_Excerto_:
((

O pai, a mãe, e cinco filhos. Uma família numerosa que se orgulha de respirar o ar puro da Lousã, com serras a perder de vista e a 30 minutos de Coimbra. Rita Gonçalves é a mãe, conhecida, por aqueles lados, como a mãe dos cinco filhos – o que lhe soa muito bem. Fernando Lopes é o pai. Ambos têm 35 anos. “Temos uma qualidade de vida muito boa”. “Uns pensam que somos ricos, outros pensam que somos loucos. Todos têm razão”. O plano de ter o típico casal, um menino e uma menina, ficou pelo caminho com o nascimento do segundo filho rapaz. Rasgaram-se os planos. Rita é mãe a tempo inteiro. Era professora de Português e Francês do 3.º Ciclo e Secundário. Com trabalho sem tempo definido e destinos incertos, resolveu dedicar-se à família que ia aumentando. A logística que a profissão de professora obrigava para trabalhar apenas um mês tornava o esforço incomportável. É mãe por vontade própria. Com muito orgulho. Para se manter atenta e desperta, escreve crónicas que uma amiga vai enviando para jornais distritais e regionais. Rita admite: “Não é fácil fazer a gestão”. Mas tudo acaba por se encaixar. Está em casa com o pequeno Pedro, vai buscar os filhos à escola, não precisa de pagar serviços de ocupação de tempos livres. Uma hora é suficiente para o transporte de todos num trajeto em que não há filas de trânsito. Fernando, o marido e pai, é assistente de administração numa empresa em Miranda do Corvo. De manhã, deixa os filhos na escola, na creche e jardim-de-infância da Misericórdia que tem uma horta em que os mais pequenos veem morangos a crescer. A mensalidade é definida consoante o rendimento e a família Gonçalves Lopes paga pouco pelos três filhos.
“Vivemos no campo”, descreve. O apartamento no centro de Lousã começou a ficar pequeno. Compraram uma casa velha para recuperar aos poucos, sobretudo com recurso aos conhecimentos e mãos do pai Fernando. E esse trabalho de recuperação da casa, essa partilha de esforços, ajudam os mais pequenos a perceber que tudo o que vale a pena exige dedicação e empenho. As prioridades têm de estar bem definidas. “Não há bolachinhas de marca, nem iogurtes de marca, mas linhas brancas. Há coisas mais necessárias do que outras”. Não há mealheiros privados. O Afonso sabe que se receber dinheiro da família que o deve entregar ao pai. Afonso não tem playstation, que tanto queria, nem tablet. Nem é tanto pelo dinheiro. “Ainda não chegou a hora, não é a altura certa”, diz a mãe Rita. O pátio lá de casa é o palco de muitas brincadeiras. E todos são mimados.

))

[Registos do conjunto de dados]

((

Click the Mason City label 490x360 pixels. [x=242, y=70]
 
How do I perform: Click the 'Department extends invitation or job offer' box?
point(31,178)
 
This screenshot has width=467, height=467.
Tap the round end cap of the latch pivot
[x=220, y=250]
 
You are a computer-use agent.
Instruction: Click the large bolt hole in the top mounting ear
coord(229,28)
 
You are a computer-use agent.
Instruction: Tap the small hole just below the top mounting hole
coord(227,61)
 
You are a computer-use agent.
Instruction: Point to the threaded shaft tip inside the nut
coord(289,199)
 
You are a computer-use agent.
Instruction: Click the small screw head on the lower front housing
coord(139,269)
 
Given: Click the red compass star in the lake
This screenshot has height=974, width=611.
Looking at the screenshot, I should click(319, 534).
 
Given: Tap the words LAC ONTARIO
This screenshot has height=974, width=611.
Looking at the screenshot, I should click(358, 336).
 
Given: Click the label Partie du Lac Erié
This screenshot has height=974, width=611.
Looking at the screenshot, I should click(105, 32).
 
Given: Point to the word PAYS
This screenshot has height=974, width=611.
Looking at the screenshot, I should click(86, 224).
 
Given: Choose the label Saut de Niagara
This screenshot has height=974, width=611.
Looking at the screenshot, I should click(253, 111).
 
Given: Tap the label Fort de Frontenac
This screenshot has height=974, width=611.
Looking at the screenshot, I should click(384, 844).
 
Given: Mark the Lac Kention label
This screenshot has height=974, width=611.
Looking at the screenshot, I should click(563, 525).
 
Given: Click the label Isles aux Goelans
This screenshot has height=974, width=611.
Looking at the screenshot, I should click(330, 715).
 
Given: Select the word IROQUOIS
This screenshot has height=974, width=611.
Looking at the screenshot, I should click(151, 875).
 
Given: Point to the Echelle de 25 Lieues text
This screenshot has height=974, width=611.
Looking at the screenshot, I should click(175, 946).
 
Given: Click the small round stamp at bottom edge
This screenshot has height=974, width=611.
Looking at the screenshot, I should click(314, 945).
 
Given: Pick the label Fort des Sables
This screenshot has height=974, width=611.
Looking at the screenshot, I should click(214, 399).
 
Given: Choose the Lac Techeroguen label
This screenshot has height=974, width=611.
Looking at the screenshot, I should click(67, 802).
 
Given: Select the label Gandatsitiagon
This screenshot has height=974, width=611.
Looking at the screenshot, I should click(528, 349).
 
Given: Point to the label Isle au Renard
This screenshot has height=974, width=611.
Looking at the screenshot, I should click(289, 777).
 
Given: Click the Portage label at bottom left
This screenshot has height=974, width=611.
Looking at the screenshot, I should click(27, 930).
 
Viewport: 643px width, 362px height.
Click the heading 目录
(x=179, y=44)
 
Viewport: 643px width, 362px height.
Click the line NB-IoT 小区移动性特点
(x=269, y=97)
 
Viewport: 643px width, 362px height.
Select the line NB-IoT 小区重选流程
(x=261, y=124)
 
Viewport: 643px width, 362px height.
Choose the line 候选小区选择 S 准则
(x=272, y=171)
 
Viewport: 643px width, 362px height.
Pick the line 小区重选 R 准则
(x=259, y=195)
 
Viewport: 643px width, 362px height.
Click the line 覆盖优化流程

))

_Trabalho a realizar_:
- A) De acordo com o excerto, qual é a profissão de Fernando Lopes e onde trabalha?
- B) Enumere todas as pessoas mencionadas pelo nome no excerto.

_Respostas do exercício_:
- A) É assistente de administração numa empresa em Miranda do Corvo.

- B) Rita Gonçalves, Fernando Lopes, Pedro, Afonso